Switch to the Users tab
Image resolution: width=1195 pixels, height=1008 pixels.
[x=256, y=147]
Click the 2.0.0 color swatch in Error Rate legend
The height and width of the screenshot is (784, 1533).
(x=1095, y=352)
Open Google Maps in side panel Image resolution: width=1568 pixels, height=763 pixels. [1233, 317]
==
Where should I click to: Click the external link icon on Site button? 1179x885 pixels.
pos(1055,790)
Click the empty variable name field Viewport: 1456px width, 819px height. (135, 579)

Task requirements: Copy everything from the line containing "Click the 2.0.0" down to the line containing "Open Google Maps", reproducing those lines unchanged.

Finished task:
Click the 2.0.0 color swatch in Error Rate legend
The height and width of the screenshot is (784, 1533).
(x=1095, y=352)
Open Google Maps in side panel Image resolution: width=1568 pixels, height=763 pixels. [1233, 317]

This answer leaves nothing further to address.